- circa 1925-1930

Background information
- Born: February 17, 1906 Farmington, Utah, United States
- Origin: Salt Lake City
- Died: January 21, 2007 (aged 100) Salt Lake City, Utah, United States
- Genres: Opera, choir
- Instrument: Singing
- Years active: 1926–1973

= Annette Richardson Dinwoodey =

Annette Richardson Dinwoodey (February 17, 1906 - January 21, 2007) was an American radio singer and centenarian. She sang with the Mormon Tabernacle Choir from 1971 to 1973. She was a contralto.

==Biography==
She was born in Farmington, Utah to Alamanda Bradford Richardson (1847–1921) and Linnie Gregory (1874–1955). Her father was a Presbyterian minister and her mother was one of the first to be baptized a member of the LDS Church in northeastern Texas.

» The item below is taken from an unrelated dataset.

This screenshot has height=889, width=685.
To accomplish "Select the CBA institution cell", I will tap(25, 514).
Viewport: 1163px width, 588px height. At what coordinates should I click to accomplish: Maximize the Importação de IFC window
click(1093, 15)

Annette married Clinton Mills Dinwoodey (1901–1997) on 21 December 1928 and had two children, Anna Lou Dinwoodey Jenkins (1930–2004) and James Clinton Dinwoodey (1936–1994), both of whom are deceased.

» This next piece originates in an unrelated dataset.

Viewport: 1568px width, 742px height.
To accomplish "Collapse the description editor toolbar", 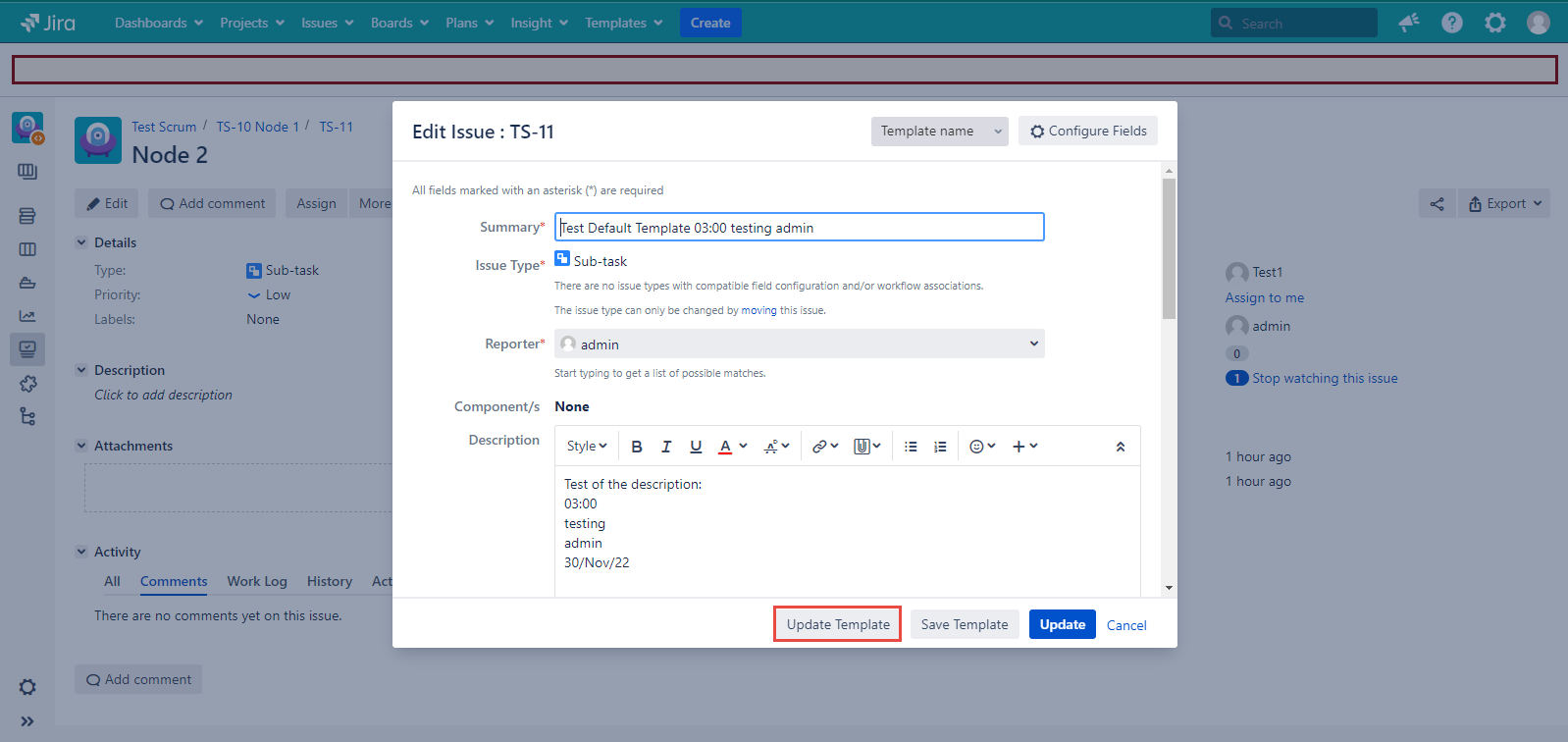I will tap(1120, 447).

Annette was a vocalist in the Church of Jesus Christ of Latter-day Saints, and sang at Carnegie Hall and the Salt Lake Tabernacle. She performed for a large portion of her adult life. She sang on radio station KSL from 1930 to 1945.

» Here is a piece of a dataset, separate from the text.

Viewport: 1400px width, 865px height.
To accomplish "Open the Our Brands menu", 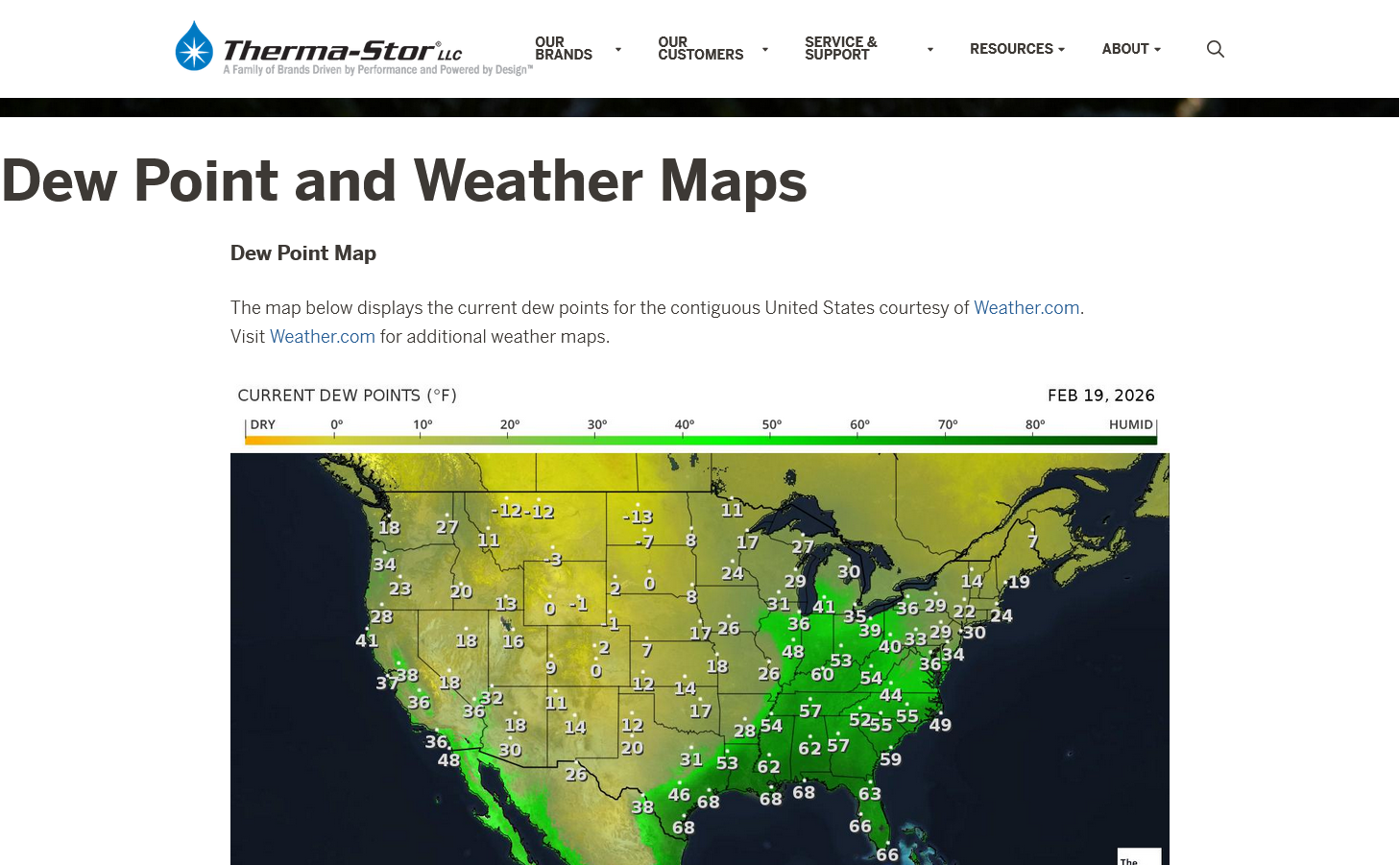I will click(564, 49).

Dinwoodey lived in Salt Lake City, Utah and died just one month shy of her 101st birthday on January 21, 2007. She was buried in Farmington City Cemetery.

==Archive==
The photos of her singing career are archived at the University of Utah as the Annette Dinwoodey Collection. She began researching her family history at a young age, and later published a volume of books called "Our Virginia and Tennessee Paternal Ancestors: Richardson, Lee, Teel, Martin, Caffery, and Warren".